Faut-il alors oublier les commandements, et « vivre comme un cochon » ?… Bien sûr que non. C’est le même Dieu qui me parle par la Loi et par l’Évangile. Mais il ne me faut pas confondre les deux ! Ce serait comme de confondre la vie conjugale et la cérémonie de mariage : ça n’a presque rien à voir, et pourtant c’est le même mot, « mariage », que nous utilisons dans les deux cas. Pauvre couple, qui confondrait les deux choses… Eh bien, la loi de Dieu, c’est ainsi de me dire que je suis condamnable à cause des commandements, et aussi de me dire que Dieu n’en a rien à faire à cause de Jésus. Deux choses différentes et pourtant essentielles l’une et l’autre. Et il n’y a pas d’ordre chronologique. Chaque fois que je crois que je dois ou que je peux faire quelque chose pour Dieu, alors ses commandements me rappellent que j’en suis incapable, ou alors c’est tellement pervers que le résultat est pire que si je n’avais rien tenté. Et chaque fois que je crois – au sens fort – que Jésus est mort pour moi, et que ça me suffit, alors oui, ça me suffit, comme ça suffit à Dieu, parce que c’est ça, l’amour. Et c’est aussi ce qui me permet d’aimer – gratuitement comme lui – d’aimer à mon tour, pas pour gagner quoi que ce soit, mais d’aimer… par amour !

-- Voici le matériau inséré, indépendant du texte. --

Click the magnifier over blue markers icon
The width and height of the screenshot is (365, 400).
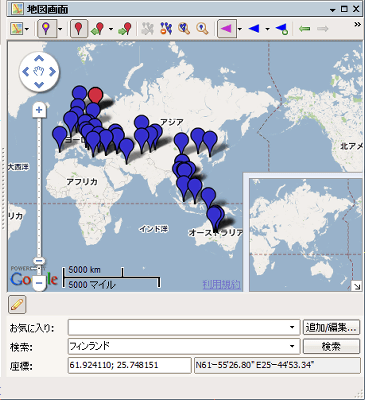[x=184, y=29]
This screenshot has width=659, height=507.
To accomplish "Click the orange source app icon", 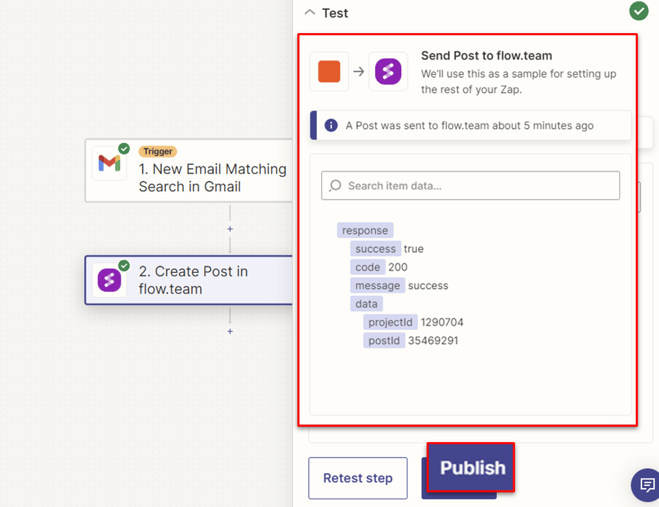I will tap(329, 71).
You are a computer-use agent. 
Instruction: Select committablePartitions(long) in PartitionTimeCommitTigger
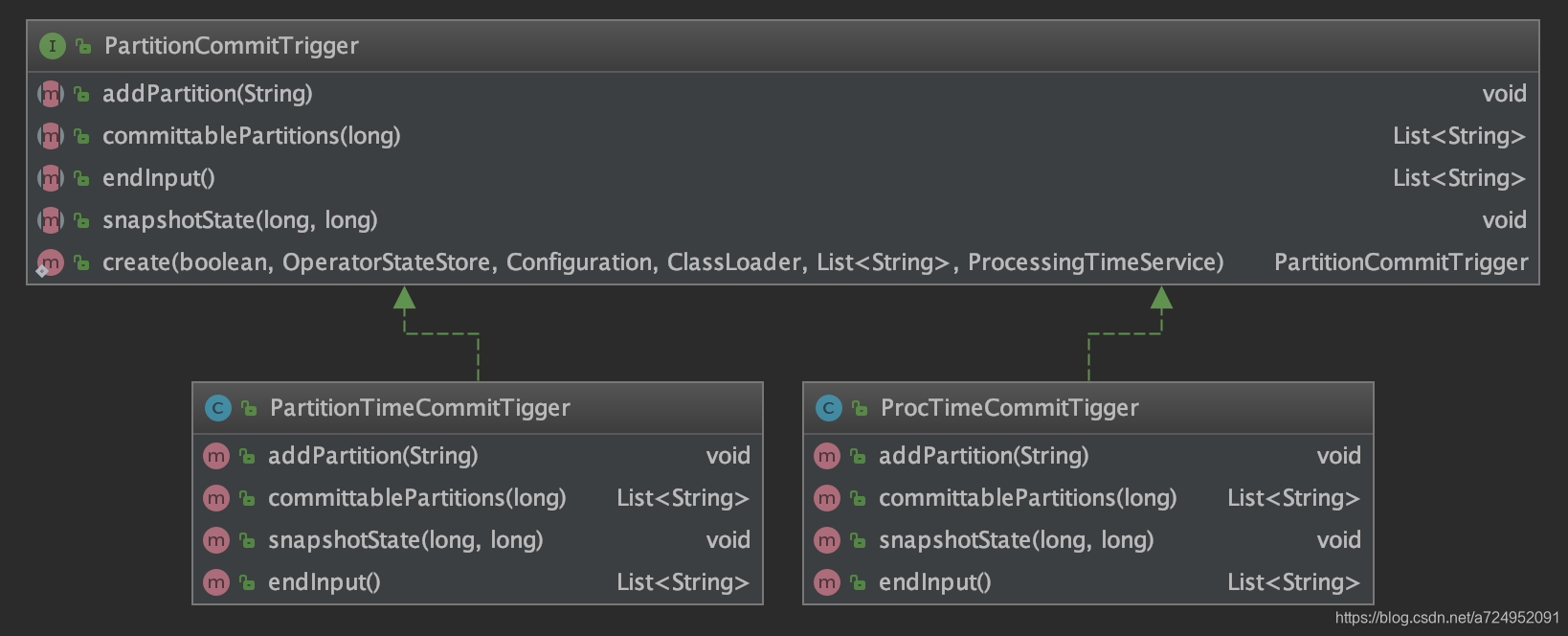click(x=416, y=498)
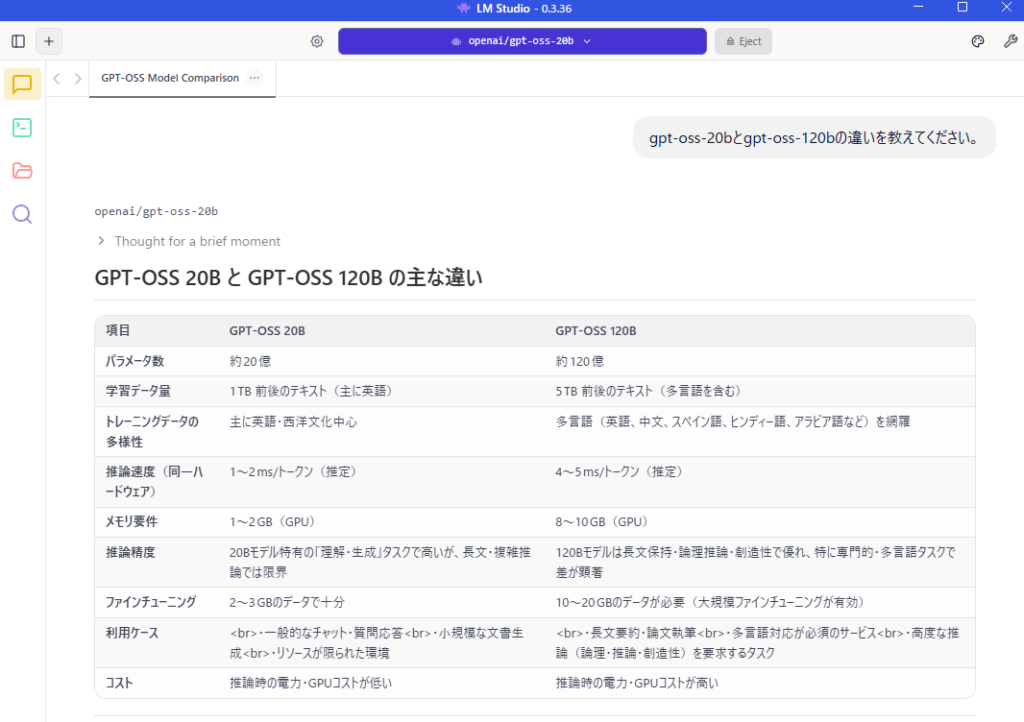Click the user message bubble
The width and height of the screenshot is (1024, 722).
coord(814,137)
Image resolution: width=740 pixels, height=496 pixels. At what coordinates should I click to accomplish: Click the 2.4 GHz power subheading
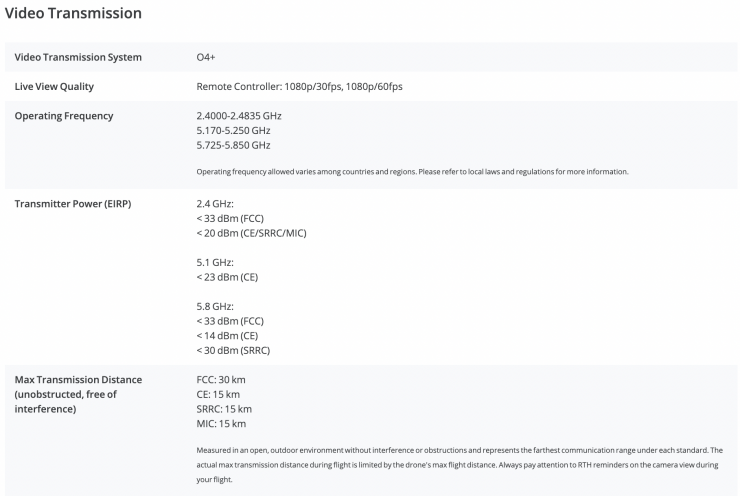pos(215,204)
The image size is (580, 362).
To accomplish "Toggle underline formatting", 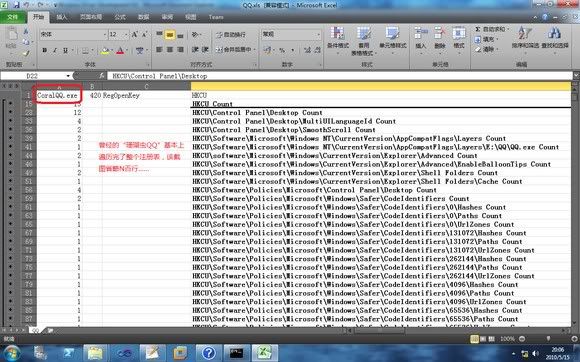I will [x=65, y=50].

D’habitude, quand je dis ces choses, on me rétorque que, « oui, mais, quand même, il faut bien… » Non. Il ne faut pas. Je ne suis pas capable. Alors, « il ne faut rien faire ? » Ça dépend pour quoi faire. Si c’est pour se gagner Dieu, non, il ne faut rien faire, il me faut accepter que je sois aimé sans avoir à le mériter, par seule grâce. Sinon, je rends vaine la mort de Jésus, comme si ça ne me suffisait pas qu’il soit mort pour moi ! Mais « ce qu’il faut faire » quand même, mais qui ne me rapporte rien de plus au niveau de ma relation avec Dieu, c’est pour moi et pour les autres. Aimé par Dieu, je puis m’aimer moi-même et aimer les autres. « L’amour ne fait pas de mal au prochain : l’amour est donc l’accomplissement de la Loi. » (Rom. 13 / 10) Il est le fruit de la foi, le fruit rendu possible de la certitude d’être sauvé, libéré, et de n’avoir rien à prouver, rien à craindre et rien à perdre : « vous valez plus que beaucoup de moineaux. »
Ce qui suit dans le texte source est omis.